Le Sénégal comme l’Afrique de l’Ouest ne connaissent ni typhon, ni ouragan encore moins des cyclones et tsunamis. Mais simplement, des pluies diluviennes que le mauvais assainissement de nos villes a le don d’aggraver et parfois d’exagérer. Les commentaires qui s’ensuivent sont malheureusement parfois mal venus parce que ne correspondant pas toujours à la réalité. Des mots comme catastrophe et cauchemar sont fréquemment utilisés, mais la faute à qui finalement ?

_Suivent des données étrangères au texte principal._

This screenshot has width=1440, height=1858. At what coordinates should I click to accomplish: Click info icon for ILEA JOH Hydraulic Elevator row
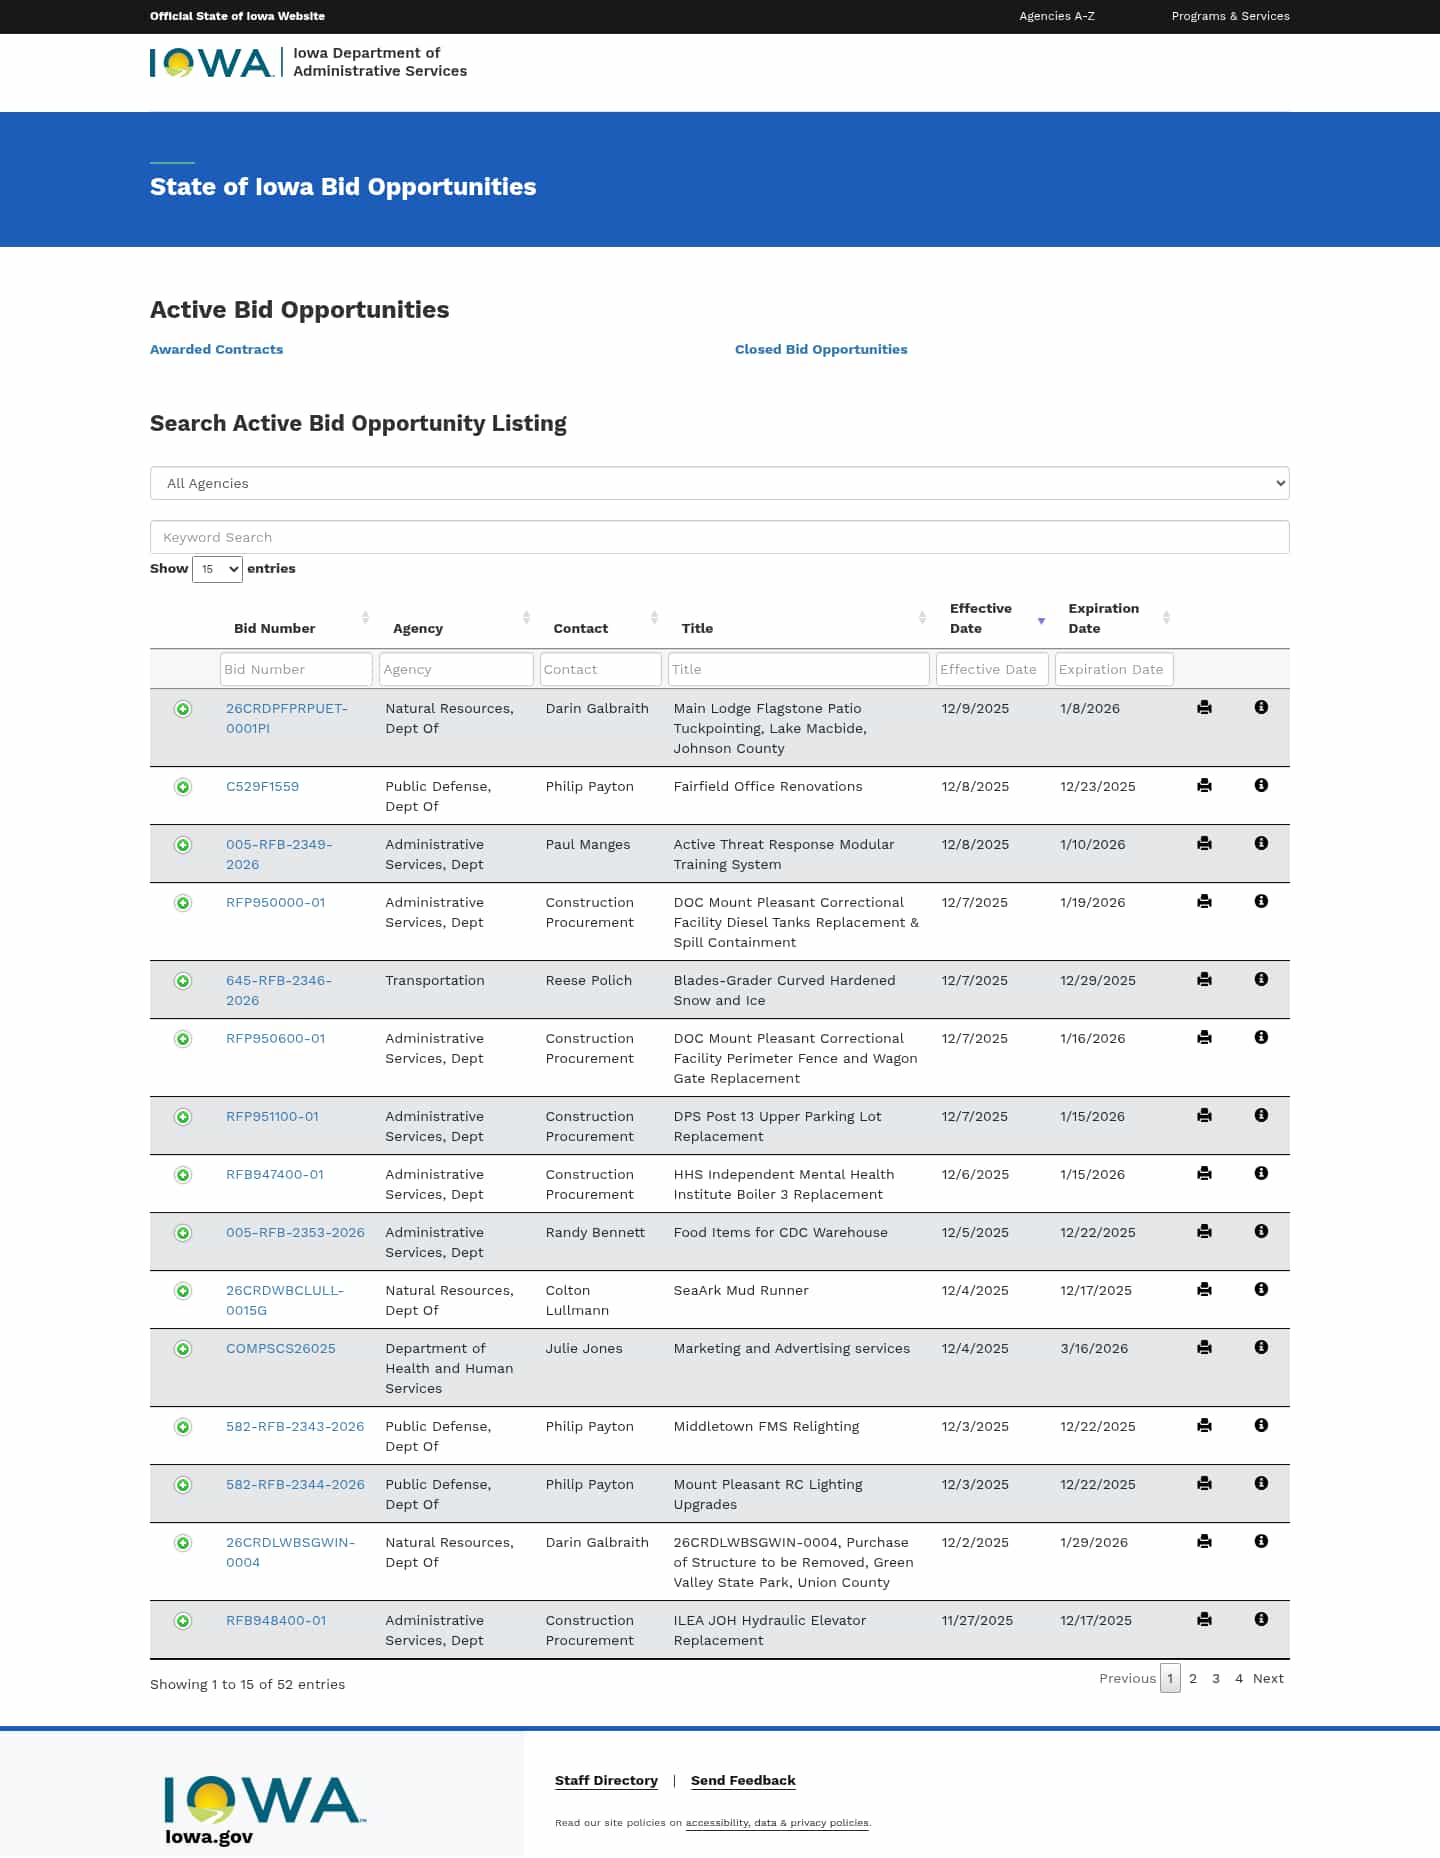1261,1620
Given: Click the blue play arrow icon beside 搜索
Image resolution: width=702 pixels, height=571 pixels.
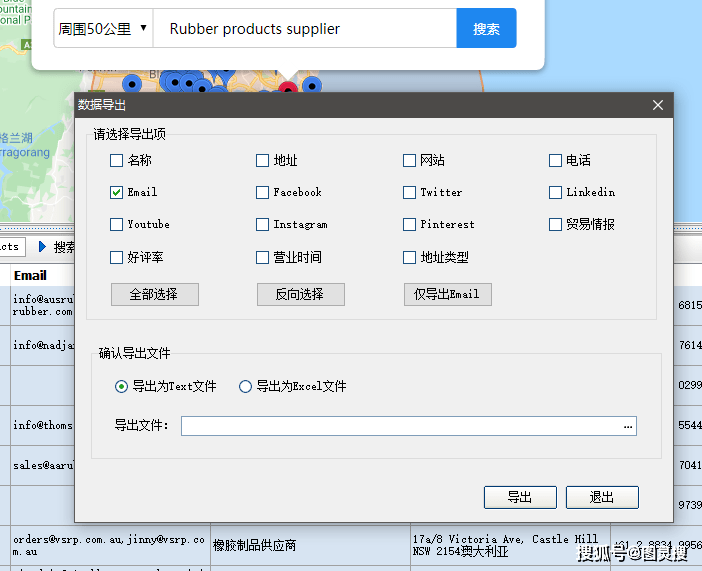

Pays pauvre, le Sénégal qu’on définissait - à tort, dans une forme étincelante d’émergence il n’y a guère - l’est assurément. Incapable de faire un assainissement correct dans les villes, c’est plutôt rêver que penser qu’un jour les inondations ne seront plus qu’un mauvais souvenir à Dakar, Thiès, Podor, Matam, Saint-Louis et encore. De 600 dollars par tête d’habitant au milieu des années 1990, pour faire un assainissement correct dans les pays en voie de développement, on devrait avoir aujourd’hui dépassé ce chiffre. Même si les études sorties de la réunion organisée à Dakar en mars 1995, sur la stratégie environnementale des villes africaines semblent aujourd’hui bien loin, la nature qui a horreur du vide semble nous renvoyer chaque fois à cette rengaine quasi éternelle de la pluie synonyme d’inondation ici au Sénégal.
L’explication est simple : nos villes sont incapables de faire une modernité durable. Quand, au mépris des sciences d’urbanisme, l’Etat, ses représentants, les élus et les citoyens optent pour des raccourcis politiciens et parfois mesquins pour « aménager », (le mot n’est même pas le bon pour la circonstance), une autoroute, une route, une piste, un marché, un projet d’immeubles pour des logements dans un quartier… Les discours ne suffisent plus pour cela. Il faut inventer autre chose. Mal le mal est que nous ne savons pas faire de la stratégie pour le futur. On pense pour le ventre, pour le présent et l’instantané.
Où est le génie urbain ?
Des débats sur les changements du climat aux inondations, tout semble avoir été dit ici et là au Sénégal. Mais, il n’y a pas encore d’esquisse de solution et d’adaptation. Pour dire que l’autre raison est encore à lier à l’assassinat du génie urbain sénégalais, depuis la mort programmée des écoles d’ingénierie comme Polytechnique et encore l’absence de grands laboratoires dans nos universités, d’ateliers de recherche sur la science des villes comme il en existe à l’Université de Paris I, Paris VIII Saint-Denis et nombre d’autres universités canadiennes et américaines. De quels moyens disposent aujourd’hui la Direction de l’Architecture et de l’Urbanisme, la Fondation Droit à la ville, et même le ministère de l’Habitat, de l’urbanisme, l’Office national d’Assainissement pour penser la prochaine ville sénégalaise ? La réponse est aussi simple pour un élève de sixième. De rien ou de peu de moyens.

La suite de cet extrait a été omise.